### What to produce
Would you please output, word for word, the span of the listing below that opens on the line containing "You are a GUI" and closes on the line containing "The image size is (936, 578)."? Include both ends and nothing more.
Segment Start: The data
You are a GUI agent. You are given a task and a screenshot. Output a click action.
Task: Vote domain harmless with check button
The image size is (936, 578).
Segment End: The data
Segment Start: The data
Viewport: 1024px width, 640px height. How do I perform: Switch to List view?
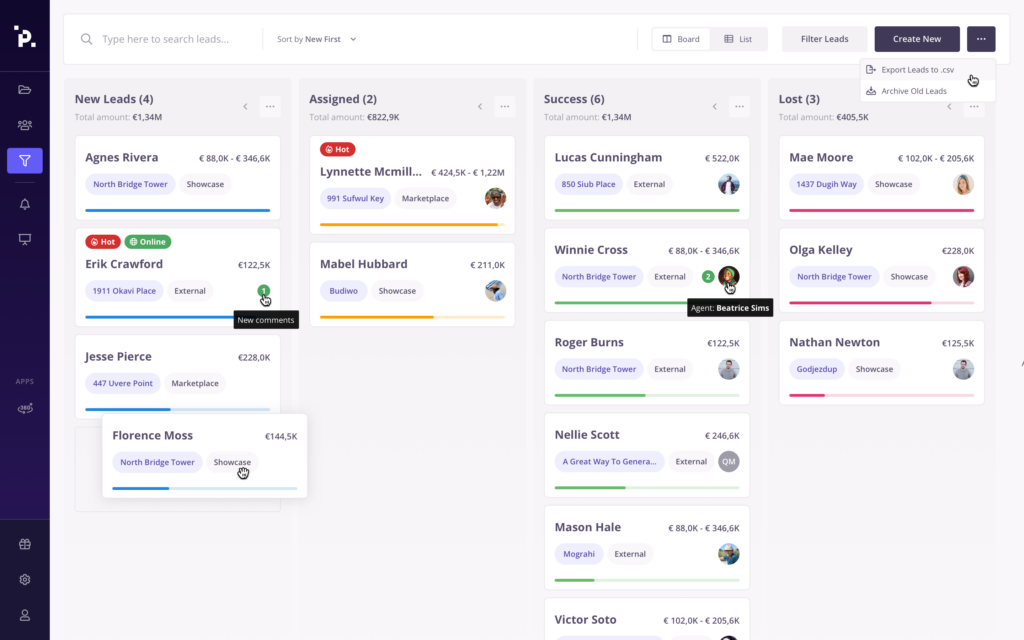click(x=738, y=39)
Segment End: The data
Segment Start: The data
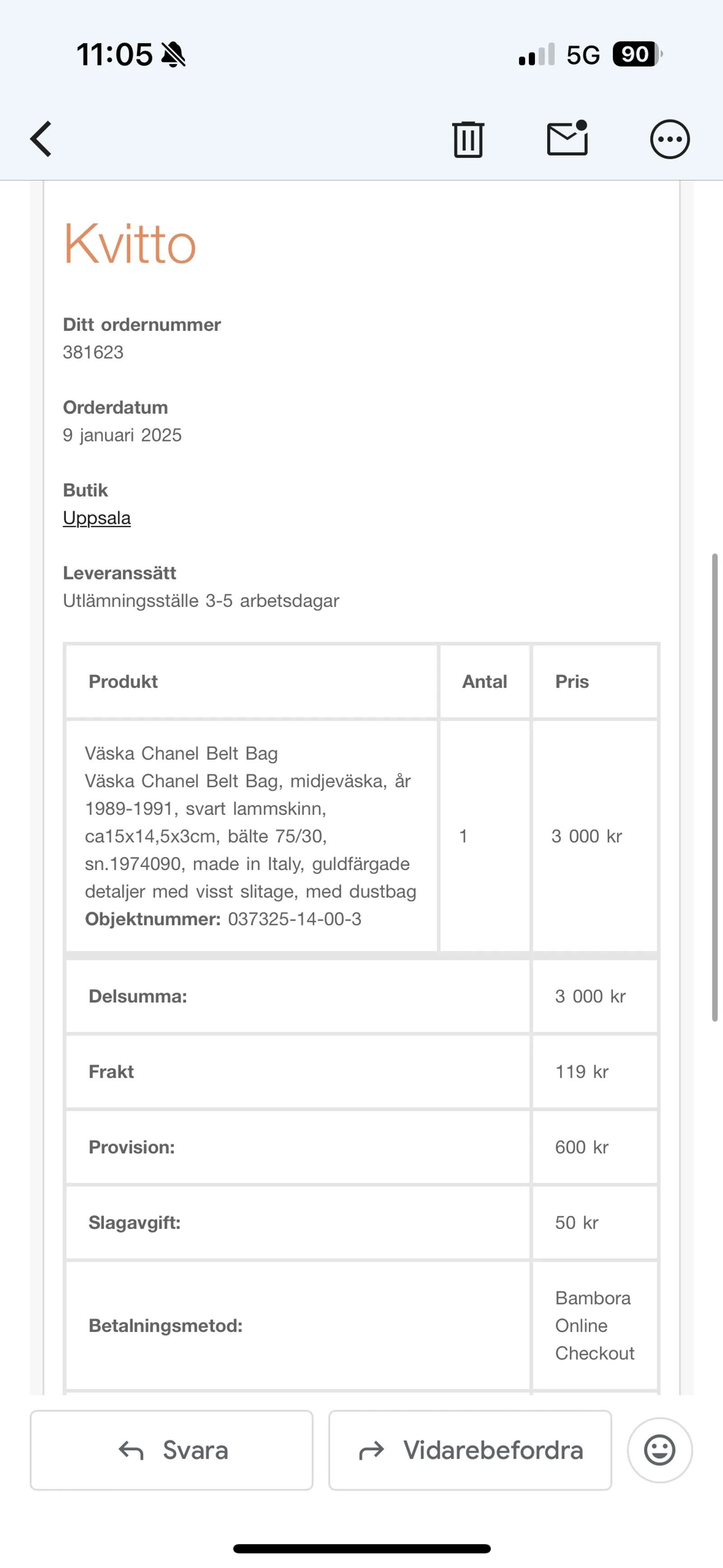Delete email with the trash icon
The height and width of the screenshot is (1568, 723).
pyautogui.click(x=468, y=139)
Segment End: The data
### Expected answer
You are a GUI agent. You are given a task and a screenshot. Output a click action.
Task: Vote domain harmless with check button
The image size is (936, 578).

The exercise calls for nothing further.